Avec l’intégration de la quasi-totalité des Marocains dans le dispositif d’assurance santé, le système sera confronté à une augmentation sans précédent de la demande. « Le projet est louable, mais il risque d’être un rendez-vous manqué si, en amont, on ne change pas le paradigme, l’organisation, la gouvernance du système pour le rendre plus équitable et performant », estime Jaâfar Heikel.
« Il est urgent de mettre à niveau le système de santé public, de le rendre attractif pour qu’il puisse attirer les assurés », plaide pour sa part Hakima Himmich, membre de la commission sur le modèle de développement.

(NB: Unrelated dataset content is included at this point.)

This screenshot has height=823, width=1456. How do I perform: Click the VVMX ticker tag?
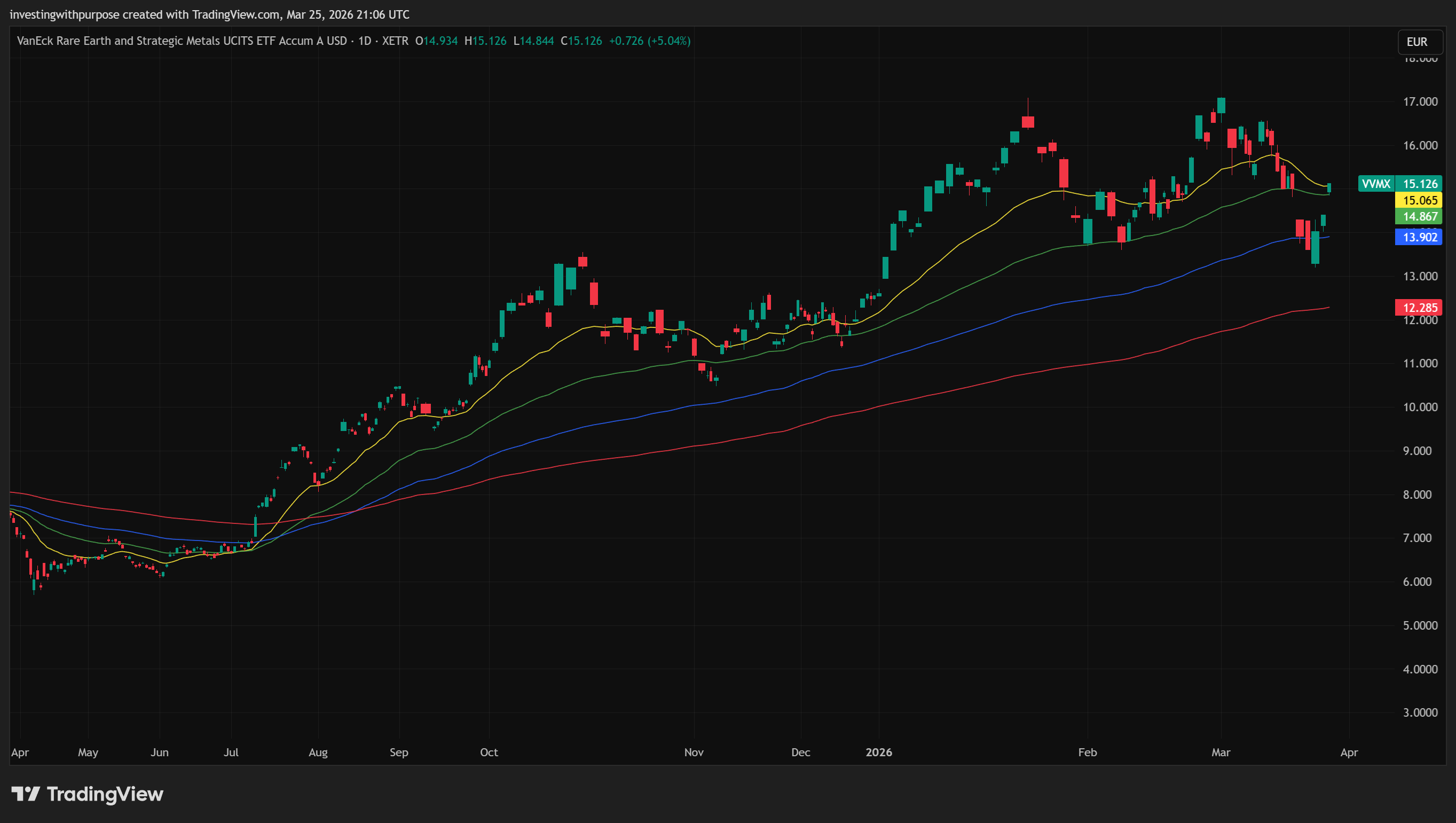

Interrogé sur ce point, le ministère de la santé assure que la réforme s’accompagnera d’efforts en matière de recrutement, de formation, de conditions de travail des personnels soignants, ainsi que d’investissements dans les équipements publics et pour numériser le système.
« Il s’agira également d’entamer une ouverture du secteur de la santé aux investissements étrangers », ajoute-t-il, précisant que le recours au partenariat public-privé était « envisagé » pour « décloisonner les deux secteurs » et« permettre une meilleure absorption de la demande ».

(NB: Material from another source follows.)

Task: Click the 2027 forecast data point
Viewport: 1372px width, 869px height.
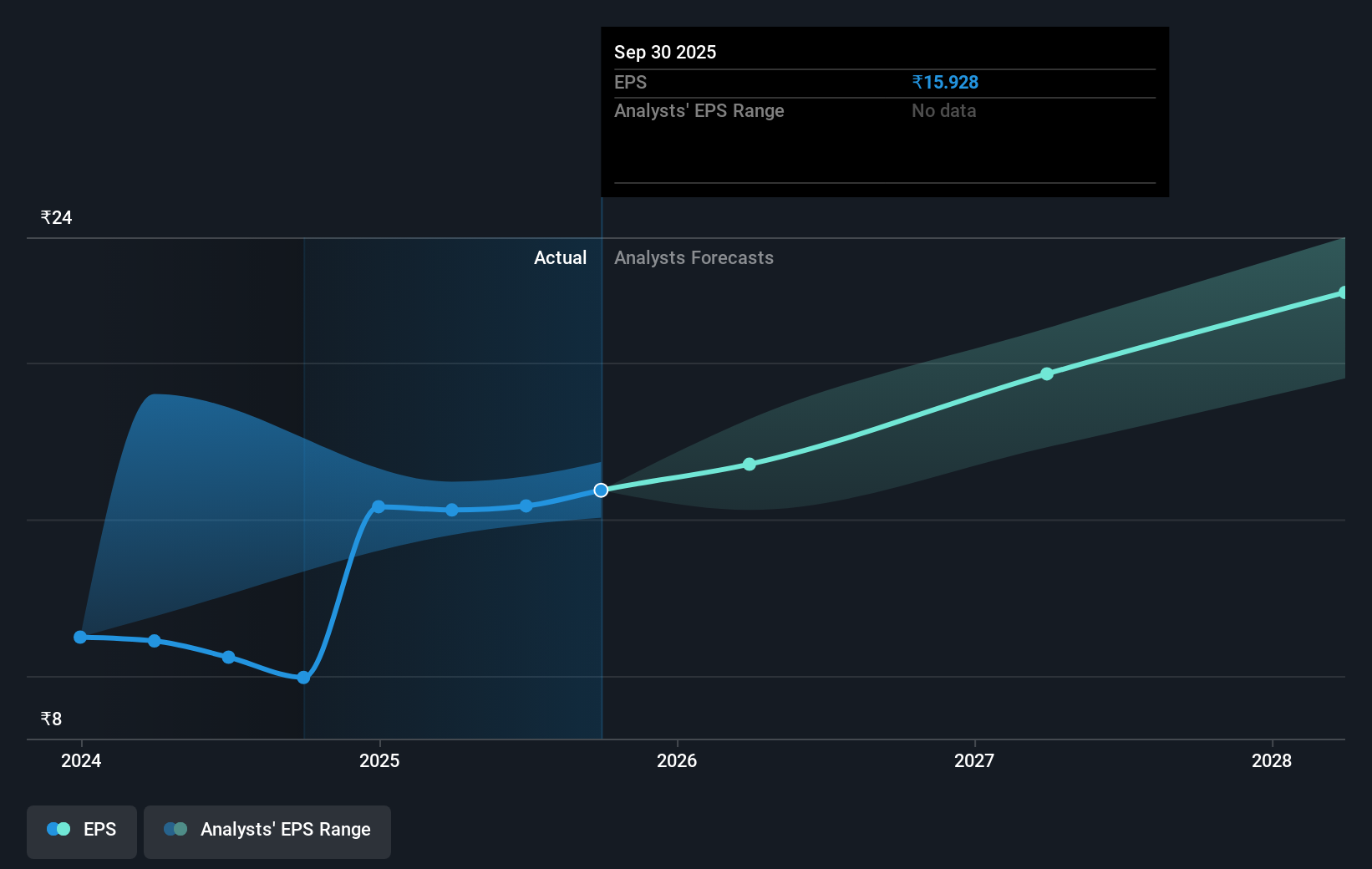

L’appel d’air que va créer la couverture universelle aiguise en tout cas l’appétit des cliniques privées, déjà bien implantées dans les grandes villes du pays et prêtes à investir pour assurer leur expansion. Chez Akdital, leader de la santé privée au Maroc, l’ambition est d’« accélérer la cadence des investissements » afin de « couvrir l’ensemble du territoire »,confirme Rochdi Talib, PDG du groupe à la tête d’un réseau de neuf établissements, qui entend doubler sa capacité litière et créer plus de 4 000 emplois d’ici à 2023.